Max Verstappen torna a far parlare di sé, questa volta non per un duello in pista ma per un mix di ironia, sincerità e qualche stoccata ben assestata. Ospite del podcast Talking Bulls, il quattro volte campione del mondo ha raccontato le sue prime impressioni sul propulsore Red Bull 2026 e, come spesso accade, non ha risparmiato commenti diretti né sul progetto tecnico né sul rapporto con i media.

Nel corso del podcast Talking Bulls, il campione olandese ha risposto a una domanda sul sound del primo motore sviluppato internamente dal team di Milton Keynes, liquidando il tema con una battuta delle sue:
«Fa rumore».
Approfondendo poi l’argomento, Verstappen ha aggiunto:
«Il suono era ottimo. Certo, lo si sente su un banco prova, ma era nitido. Non sono sicuro che lo sviluppino in base al rumore, ma era un bel suono. Non è un V10, ma…».
Un commento che strappa un sorriso, ma che conferma anche la curiosità crescente attorno al progetto Red Bull Powertrains.
L’olandese sta intanto metabolizzando la delusione di Abu Dhabi, dove non è riuscito a completare la rimonta su Lando Norris, perdendo per soli due punti quello che sarebbe stato il suo quinto titolo mondiale consecutivo. Un finale amaro che non ha però smorzato la sua schiettezza.
Sempre nel podcast, Verstappen ha risposto a una domanda su cosa migliorerebbe nella comunicazione della Formula 1 nella sua “versione ideale”.

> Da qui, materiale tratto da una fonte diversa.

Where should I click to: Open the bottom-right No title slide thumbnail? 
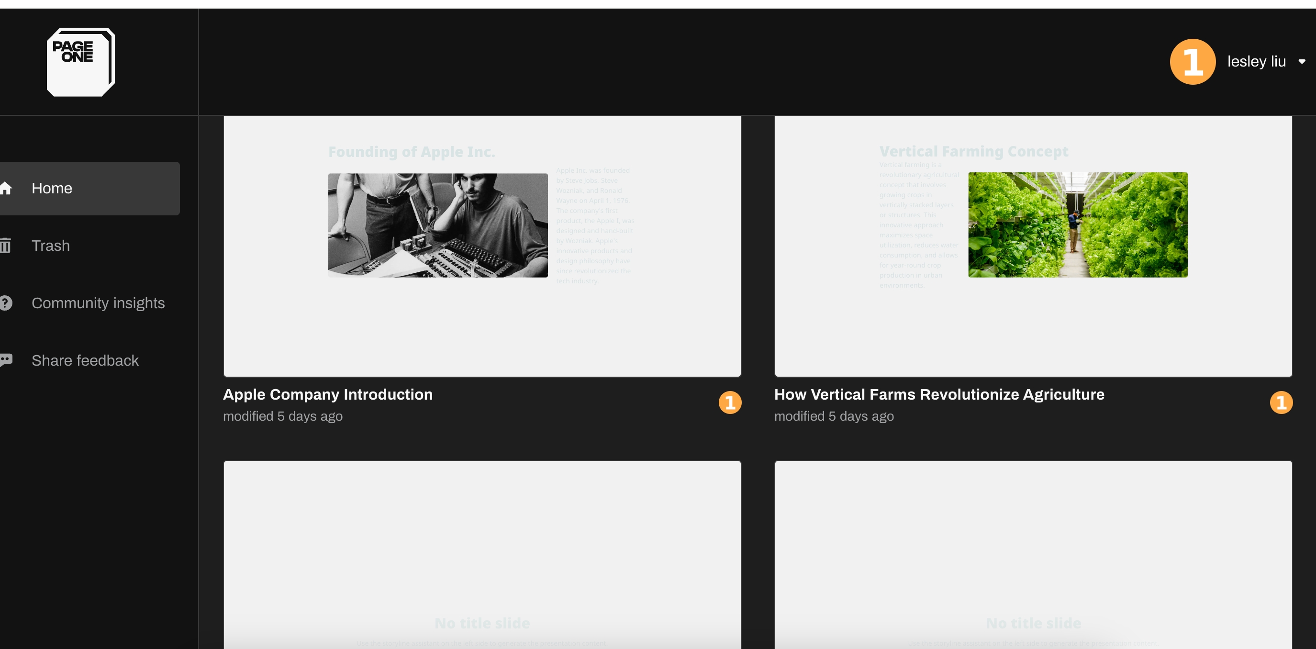1033,554
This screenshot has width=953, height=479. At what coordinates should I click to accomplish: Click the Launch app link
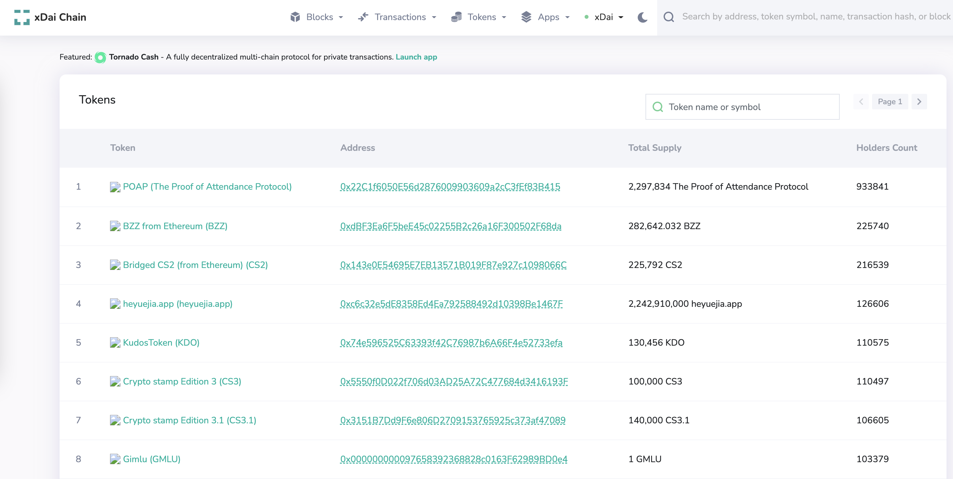pos(416,57)
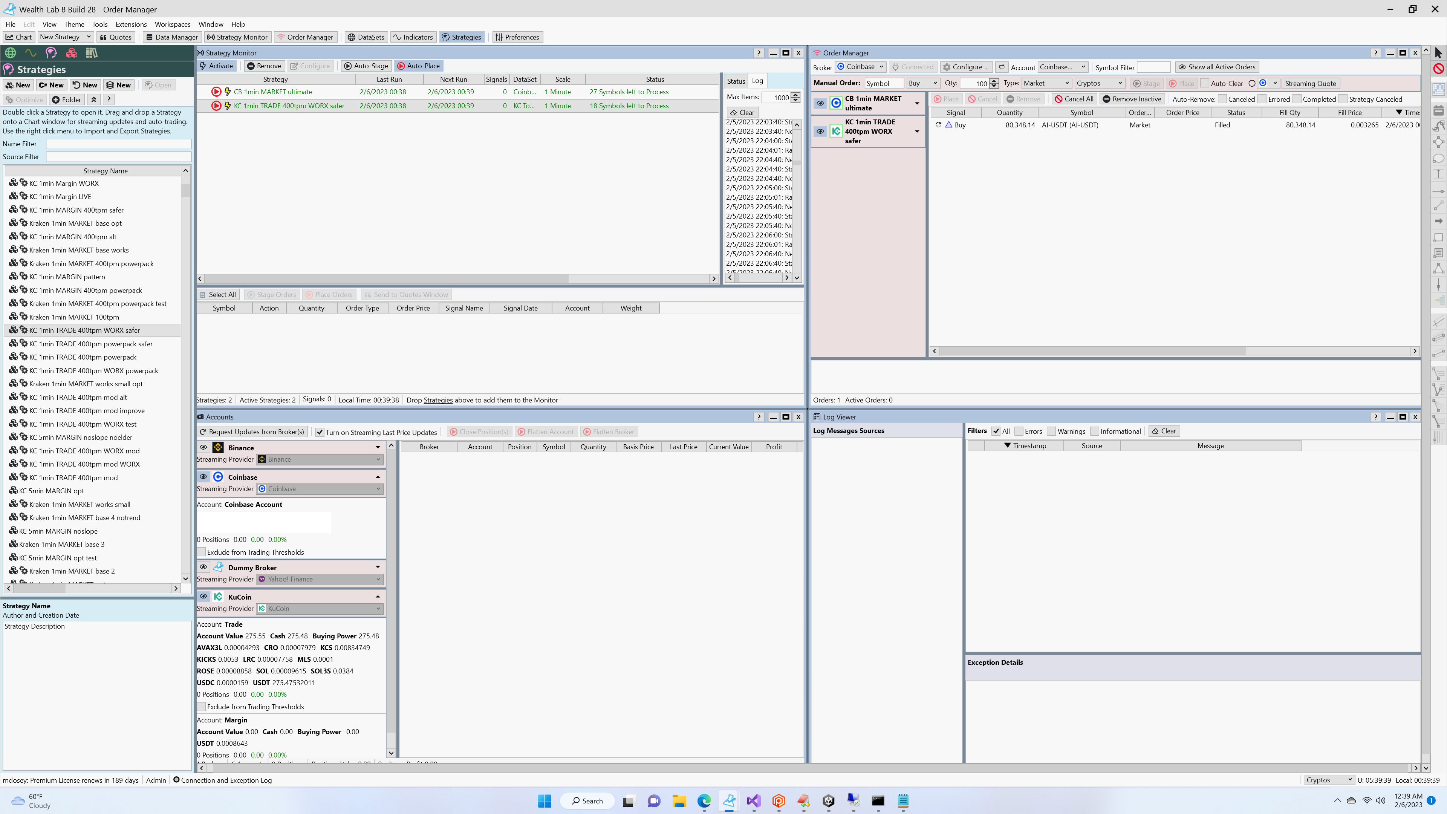Image resolution: width=1447 pixels, height=814 pixels.
Task: Open the Chart toolbar button
Action: tap(19, 37)
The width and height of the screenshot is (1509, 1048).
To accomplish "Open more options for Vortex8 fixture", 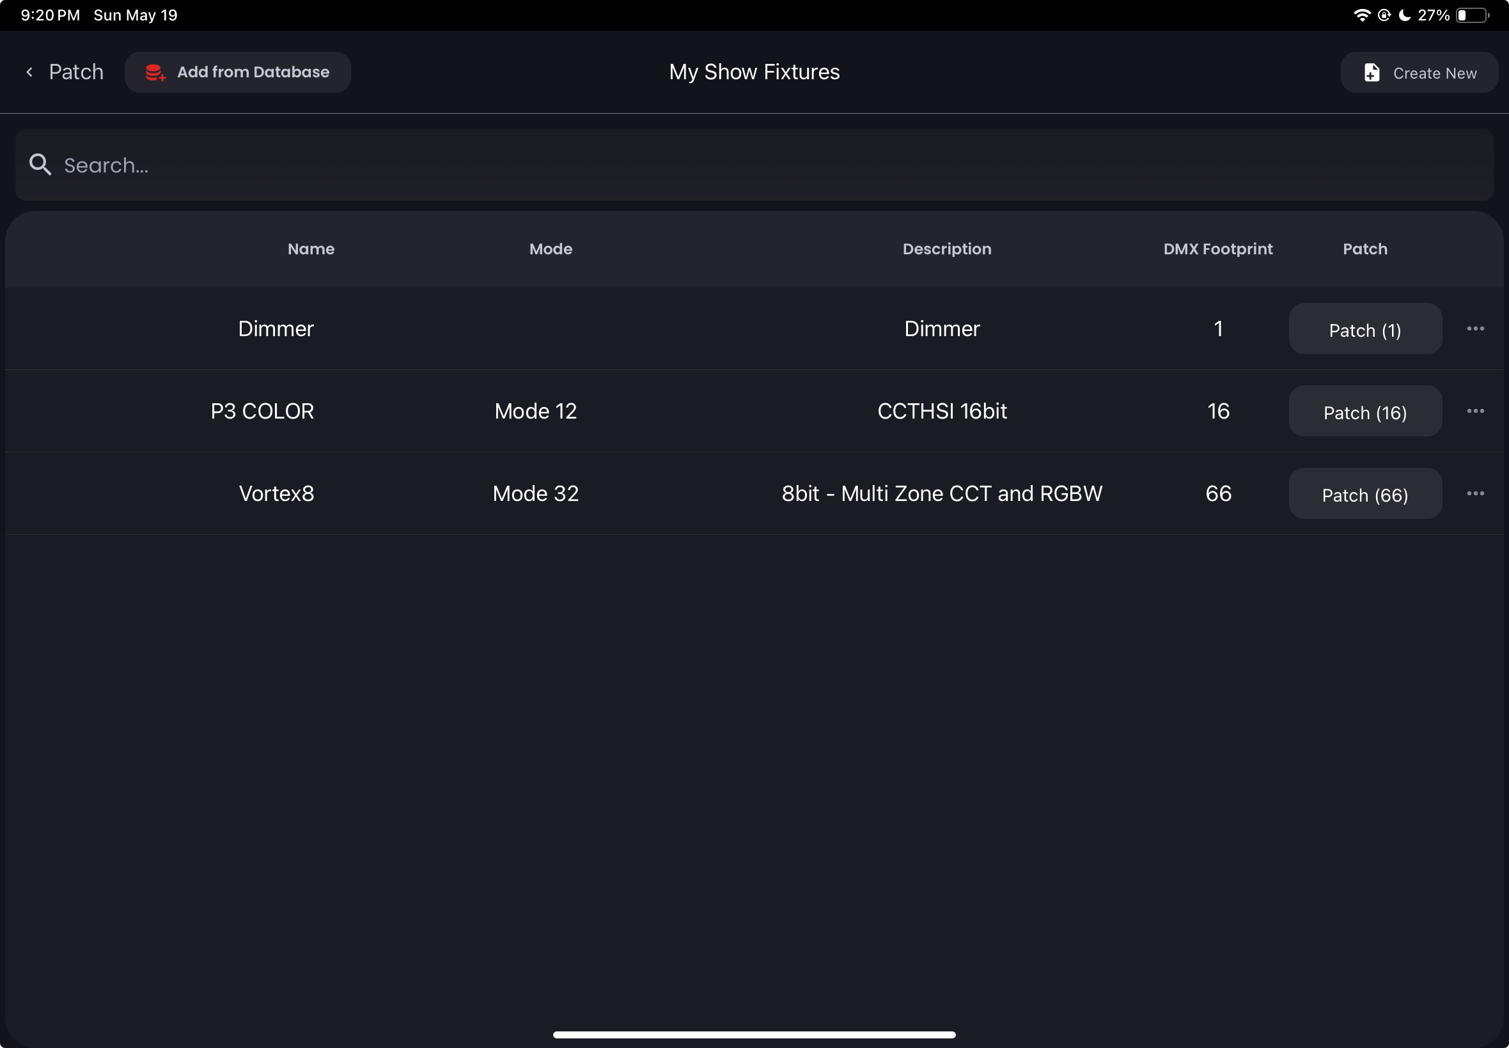I will [x=1475, y=493].

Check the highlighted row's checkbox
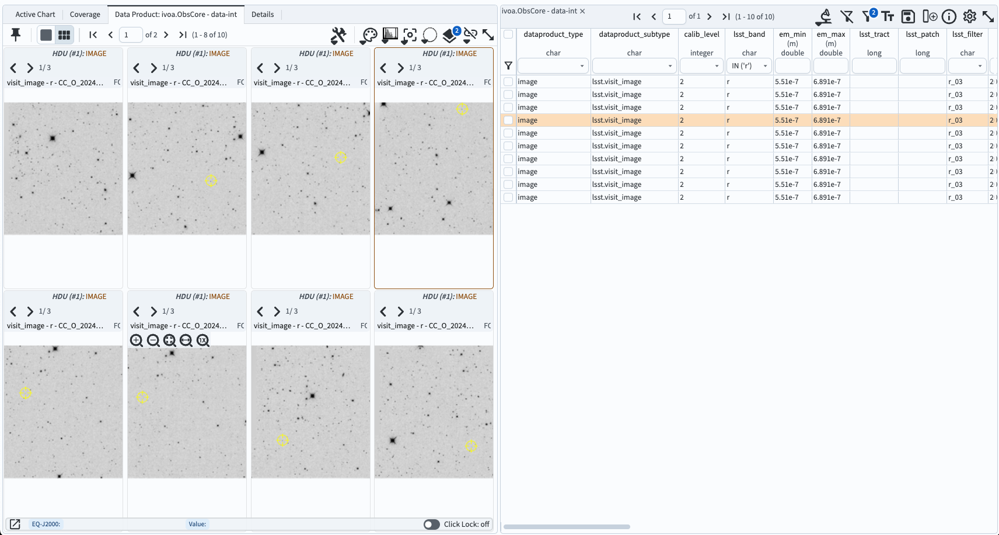coord(508,120)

La replica è stata immediata e senza filtri:
«Non fare tante domande stupide, perché se mi fai una domanda stupida, otterrai una risposta stupida».
Il rapporto tra Verstappen e i media è da anni piuttosto teso, con diversi episodi di frizione. L’ultimo risale a poche settimane fa, quando gli è stato chiesto se il contatto con George Russell a Barcellona gli fosse costato il titolo: un’altra domanda che non ha gradito e che ha riacceso il dibattito sul suo rapporto con la stampa.